TASK INSTRUCTIONS —
Present the lines below again, exactly as they stand.

RECORD SET —
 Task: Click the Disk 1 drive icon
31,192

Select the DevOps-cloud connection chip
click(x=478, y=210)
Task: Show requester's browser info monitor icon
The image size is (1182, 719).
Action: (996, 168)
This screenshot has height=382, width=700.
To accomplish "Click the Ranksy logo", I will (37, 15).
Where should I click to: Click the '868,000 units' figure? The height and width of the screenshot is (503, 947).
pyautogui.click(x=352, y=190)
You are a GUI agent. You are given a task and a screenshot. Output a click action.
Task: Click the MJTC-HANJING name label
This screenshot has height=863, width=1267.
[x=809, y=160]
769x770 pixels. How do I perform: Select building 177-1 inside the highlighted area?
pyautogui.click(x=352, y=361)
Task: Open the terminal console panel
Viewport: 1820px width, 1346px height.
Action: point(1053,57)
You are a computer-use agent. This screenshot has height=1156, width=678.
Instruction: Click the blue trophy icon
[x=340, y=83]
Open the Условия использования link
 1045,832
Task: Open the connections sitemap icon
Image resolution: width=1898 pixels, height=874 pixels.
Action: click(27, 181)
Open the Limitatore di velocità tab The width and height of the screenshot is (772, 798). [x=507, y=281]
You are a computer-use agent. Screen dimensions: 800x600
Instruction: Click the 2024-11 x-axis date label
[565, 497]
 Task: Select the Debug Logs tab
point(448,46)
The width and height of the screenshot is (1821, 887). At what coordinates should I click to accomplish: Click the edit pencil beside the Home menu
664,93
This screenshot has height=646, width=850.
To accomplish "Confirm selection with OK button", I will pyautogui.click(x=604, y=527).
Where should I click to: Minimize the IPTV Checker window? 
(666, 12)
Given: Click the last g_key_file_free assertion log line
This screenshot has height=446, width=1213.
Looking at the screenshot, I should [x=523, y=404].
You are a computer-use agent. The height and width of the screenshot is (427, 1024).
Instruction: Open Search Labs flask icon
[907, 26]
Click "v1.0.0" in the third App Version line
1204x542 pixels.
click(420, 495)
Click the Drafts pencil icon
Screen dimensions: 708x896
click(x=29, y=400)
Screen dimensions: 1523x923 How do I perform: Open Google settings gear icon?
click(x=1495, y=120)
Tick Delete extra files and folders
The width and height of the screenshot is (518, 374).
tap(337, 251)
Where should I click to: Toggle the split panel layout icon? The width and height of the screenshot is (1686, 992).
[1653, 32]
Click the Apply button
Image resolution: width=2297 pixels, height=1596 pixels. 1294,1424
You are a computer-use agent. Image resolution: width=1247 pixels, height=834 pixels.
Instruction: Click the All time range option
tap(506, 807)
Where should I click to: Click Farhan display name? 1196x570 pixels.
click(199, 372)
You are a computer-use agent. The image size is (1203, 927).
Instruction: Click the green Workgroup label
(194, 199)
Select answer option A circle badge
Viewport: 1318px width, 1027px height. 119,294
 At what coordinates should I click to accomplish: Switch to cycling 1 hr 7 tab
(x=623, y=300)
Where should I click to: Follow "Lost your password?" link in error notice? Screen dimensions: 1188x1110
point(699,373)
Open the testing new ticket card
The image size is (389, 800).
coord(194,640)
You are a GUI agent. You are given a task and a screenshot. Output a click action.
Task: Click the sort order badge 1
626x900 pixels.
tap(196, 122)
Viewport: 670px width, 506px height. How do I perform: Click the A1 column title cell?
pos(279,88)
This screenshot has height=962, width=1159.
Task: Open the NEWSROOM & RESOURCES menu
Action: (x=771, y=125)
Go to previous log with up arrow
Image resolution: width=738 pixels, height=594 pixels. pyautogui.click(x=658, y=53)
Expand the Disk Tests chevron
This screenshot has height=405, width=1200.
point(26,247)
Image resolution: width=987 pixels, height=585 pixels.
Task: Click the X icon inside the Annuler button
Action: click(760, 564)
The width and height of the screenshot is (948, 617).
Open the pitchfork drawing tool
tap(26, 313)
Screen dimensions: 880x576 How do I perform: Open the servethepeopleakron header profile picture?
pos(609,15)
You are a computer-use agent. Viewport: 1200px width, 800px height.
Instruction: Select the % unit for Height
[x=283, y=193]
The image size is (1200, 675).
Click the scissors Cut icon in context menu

RESULT OF THIS EXERCISE —
 Task: Click the Disk 1 drive icon
31,192

Select the DevOps-cloud connection chip
click(x=478, y=210)
Task: Show requester's browser info monitor icon
The image size is (1182, 719).
Action: (996, 168)
This screenshot has height=382, width=700.
To accomplish "Click the Ranksy logo", I will (37, 15).
Where should I click to: Click the '868,000 units' figure? The height and width of the screenshot is (503, 947).
pyautogui.click(x=352, y=190)
You are a GUI agent. You are given a task and a screenshot. Output a click action.
Task: Click the MJTC-HANJING name label
This screenshot has height=863, width=1267.
[x=809, y=160]
769x770 pixels. How do I perform: Select building 177-1 inside the highlighted area?
pyautogui.click(x=352, y=361)
Task: Open the terminal console panel
Viewport: 1820px width, 1346px height.
Action: point(1053,57)
You are a computer-use agent. This screenshot has height=1156, width=678.
Instruction: Click the blue trophy icon
[x=340, y=83]
Open the Условия использования link
 1045,832
Task: Open the connections sitemap icon
Image resolution: width=1898 pixels, height=874 pixels.
Action: click(27, 181)
Open the Limitatore di velocità tab The width and height of the screenshot is (772, 798). [x=507, y=281]
You are a computer-use agent. Screen dimensions: 800x600
Instruction: Click the 2024-11 x-axis date label
[565, 497]
 Task: Select the Debug Logs tab
point(448,46)
The width and height of the screenshot is (1821, 887). At what coordinates should I click to accomplish: Click the edit pencil beside the Home menu
664,93
This screenshot has height=646, width=850.
To accomplish "Confirm selection with OK button", I will pyautogui.click(x=604, y=527).
Where should I click to: Minimize the IPTV Checker window? 
(666, 12)
Given: Click the last g_key_file_free assertion log line
This screenshot has height=446, width=1213.
Looking at the screenshot, I should [x=523, y=404].
You are a computer-use agent. The height and width of the screenshot is (427, 1024).
Instruction: Open Search Labs flask icon
[907, 26]
Click "v1.0.0" in the third App Version line
1204x542 pixels.
click(420, 495)
Click the Drafts pencil icon
Screen dimensions: 708x896
click(x=29, y=400)
Screen dimensions: 1523x923 How do I perform: Open Google settings gear icon?
click(x=1495, y=120)
Tick Delete extra files and folders
The width and height of the screenshot is (518, 374).
tap(337, 251)
Where should I click to: Toggle the split panel layout icon? The width and height of the screenshot is (1686, 992).
[1653, 32]
Click the Apply button
Image resolution: width=2297 pixels, height=1596 pixels. 1294,1424
You are a computer-use agent. Image resolution: width=1247 pixels, height=834 pixels.
Instruction: Click the All time range option
tap(506, 807)
Where should I click to: Click Farhan display name? 1196x570 pixels.
click(199, 372)
You are a computer-use agent. The image size is (1203, 927).
Instruction: Click the green Workgroup label
(194, 199)
Select answer option A circle badge
Viewport: 1318px width, 1027px height. 119,294
 At what coordinates should I click to accomplish: Switch to cycling 1 hr 7 tab
(x=623, y=300)
Where should I click to: Follow "Lost your password?" link in error notice? Screen dimensions: 1188x1110
point(699,373)
Open the testing new ticket card
The image size is (389, 800).
coord(194,640)
You are a GUI agent. You are given a task and a screenshot. Output a click action.
Task: Click the sort order badge 1
626x900 pixels.
tap(196, 122)
Viewport: 670px width, 506px height. How do I perform: Click the A1 column title cell?
pos(279,88)
This screenshot has height=962, width=1159.
Task: Open the NEWSROOM & RESOURCES menu
Action: (x=771, y=125)
Go to previous log with up arrow
Image resolution: width=738 pixels, height=594 pixels. pyautogui.click(x=658, y=53)
Expand the Disk Tests chevron
This screenshot has height=405, width=1200.
point(26,247)
Image resolution: width=987 pixels, height=585 pixels.
Task: Click the X icon inside the Annuler button
Action: click(760, 564)
The width and height of the screenshot is (948, 617).
Open the pitchfork drawing tool
tap(26, 313)
Screen dimensions: 880x576 How do I perform: Open the servethepeopleakron header profile picture?
pos(609,15)
You are a computer-use agent. Viewport: 1200px width, 800px height.
Instruction: Select the % unit for Height
[x=283, y=193]
The image size is (1200, 675).
Click the scissors Cut icon in context menu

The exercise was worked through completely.